A Messy Handwriting Dataset with Student Crossouts and Corrections (Line-version)
This is the line version of student messy hand written dataset (SMHD) (Nisa, Hiqmat; Thom, James; ciesielski, Vic; Tennakoon, Ruwan (2023). Student Messy Handwritten Dataset (SMHD) . RMIT University. Dataset. https://doi.org/10.25439/rmt.24312715.v1).
Within the central repository, there are subfolders of each document converted into lines. All images are in .png format. In the main folder there are three .txt files.
1)SMHD.txt contain all the line level transcription in the form of
image name, threshold value, label
0001-000,178 Bombay Phenotype :-
2) SMHD-Cross-outsandInsertions.txt contains all the line images from the dataset having crossed-out and inserted text.
3)Class_Notes_SMHD.txt contains more complex cases with cross-outs, insertions and overwriting. This can be used as a test set. The images in this files does not included in the SMHD.txt.
In the transcription files, any crossed-out content is denoted by the '#' symbol, facilitating the easy identification of files with or without such modifications.
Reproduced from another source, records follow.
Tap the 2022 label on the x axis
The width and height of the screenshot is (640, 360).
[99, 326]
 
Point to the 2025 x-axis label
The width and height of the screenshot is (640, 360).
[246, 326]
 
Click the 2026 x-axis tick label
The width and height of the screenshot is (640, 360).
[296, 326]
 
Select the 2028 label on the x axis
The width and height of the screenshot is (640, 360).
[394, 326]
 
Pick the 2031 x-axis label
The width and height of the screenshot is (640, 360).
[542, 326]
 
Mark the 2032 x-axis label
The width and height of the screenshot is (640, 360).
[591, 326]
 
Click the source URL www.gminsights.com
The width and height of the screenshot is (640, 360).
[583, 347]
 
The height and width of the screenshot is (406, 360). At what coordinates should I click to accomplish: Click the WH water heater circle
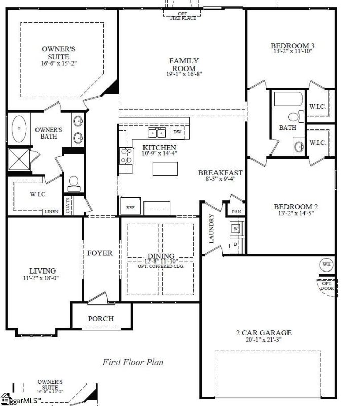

We have incorporated contributions from more than 500 students to construct the dataset. Handwritten examination papers are primary sources in academic institutes to assess student learning. In our experience as academics, we have found that student examination papers tend to be messy with all kinds of insertions and corrections and would thus be a great source of documents for investigating HTR in the wild. Unfortunately, student examination papers are not available due to ethical considerations. So, we created an exam-like situation to collect handwritten samples from students. The corpus of the collected data is academic-based. Usually, in academia, handwritten papers have lines in them. For this purpose, we drew lines using light colors on white paper. The height of a line is 1.5 pt and the space between two lines is 40 pt. The filled handwritten documents were scanned at a resolution of 300 dpi at a grey-level resolution of 8 bits.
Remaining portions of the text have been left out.